Art. 1.048. Terão prioridade de tramitação, em qualquer juízo ou tribunal, os procedimentos judiciais:

III – em que figure como parte a vítima de violência doméstica e familiar, nos termos da Lei nº 11.340, de 7 de agosto de 2006 (Lei Maria da Penha).

Uma leitura seca desses dois últimos comandos soa incompatível com a própria Lei 13.894/19, indicando que a maior celeridade na tramitação e a atuação ministerial não se limitariam às ações de divórcio, anulação de casamento, separação e extinção de união estável.

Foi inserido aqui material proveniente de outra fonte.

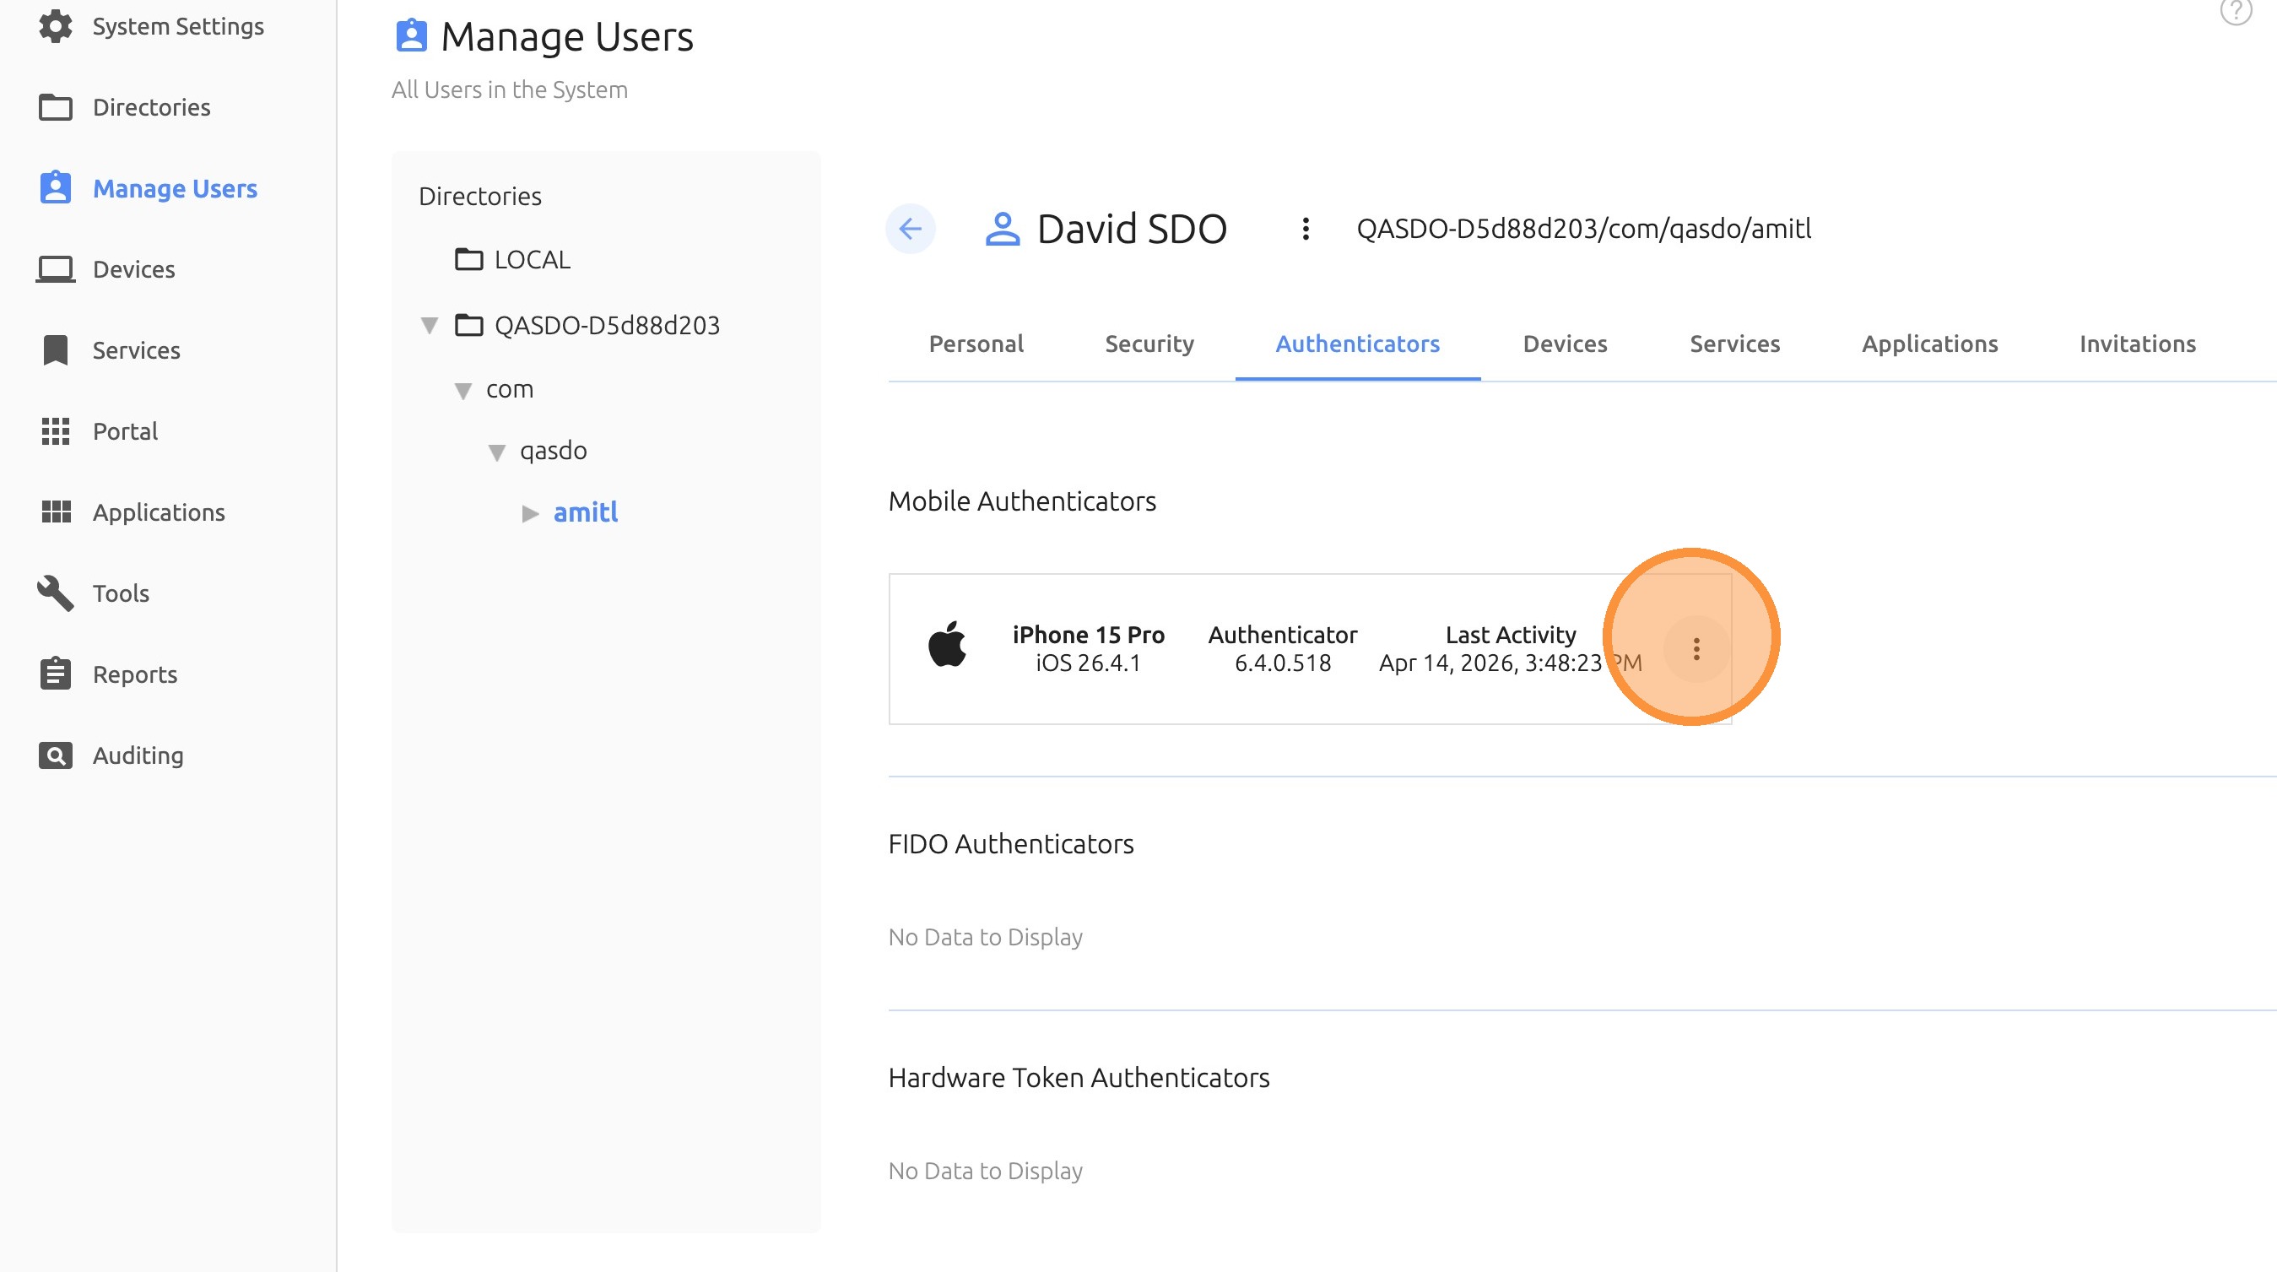Expand the amitl tree node

pos(530,514)
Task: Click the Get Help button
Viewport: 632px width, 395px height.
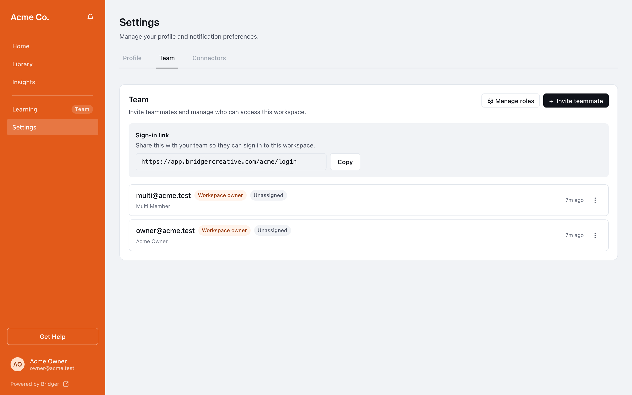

É questionável, porém, a constitucionalidade dessa interpretação, ferindo-se a isonomia formal sem sustentáculo substancial. Naturalmente, é justo que a vítima de violência praticada por quem menos se espera receba resposta jurisdicional de maneira abreviada quanto a aspectos causais desses danos, bem como que receba o reforço processual advindo da presença do Ministério Público. Quanto a outras demandas, sem relação com tal circunstância, como demais pretensões cíveis e consumeristas, esvazia-se o fundamento proporcional e razoável da diferenciação.

[1] Ouvidos, os Ministérios da Justiça e Segurança Pública e da Mulher, da Família e dos Direitos Humanos manifestaram-se pelo veto aos seguintes dispositivos:

Caput e parágrafos 1° e 2º do artigo 14-A da Lei 11.340, de 7 de agosto de 2006, inseridos pelo artigo 1º do projeto de lei

“Art. 14-A. A ofendida tem a opção de propor ação de divórcio ou de dissolução de união estável no Juizado de Violência Doméstica e Familiar contra a Mulher.

  • 1º Exclui-se da competência dos Juizados de Violência Doméstica e Familiar contra a Mulher a pretensão relacionada à partilha de bens.
  • 2º Iniciada a situação de violência doméstica e familiar após o ajuizamento da ação de divórcio ou de dissolução de união estável, a ação terá preferência no juízo onde estiver.”

Razões do veto

“Os dispositivos propostos, ao permitirem e regularem a possibilidade da propositura de ação de divórcio ou de dissolução de união estável no Juizado de Violência Doméstica e Familiar contra a Mulher, guardam incompatibilidade com o objetivo desses Juizados, especialmente no que tange à ágil tramitação das medidas protetivas de urgência previstas na Lei Maria da Penha. Portanto, a alteração proposta é contrária ao interesse público, pois compromete alguns dos princípios que regem a atuação desses juizados, tais como a celeridade, simplicidade, informalidade e economia processual, tendo em vista os inúmeros desdobramentos naturais às ações de Direito de Família.”

[2] Enunciado 108: A competência prevista nas alíneas do art. 53, I, do CPC não é de foros concorrentes, mas de foros subsidiários.

[3] Art. 693. As normas deste Capítulo aplicam-se aos processos contenciosos de divórcio, separação, reconhecimento e extinção de união estável, guarda, visitação e filiação.

Parágrafo único. A ação de alimentos e a que versar sobre interesse de criança ou de adolescente observarão o procedimento previsto em legislação específica, aplicando-se, no que couber, as disposições deste Capítulo.

*José Roberto Mello Porto é defensor público do Rio de Janeiro, presidente da Comissão de Estudos em Processo Civil da seccional do Rio de Janeiro da Ordem dos Advogados do Brasil, doutorando e mestre em Direito Processual pela Universidade do Estado do Rio de Janeiro (Uerj).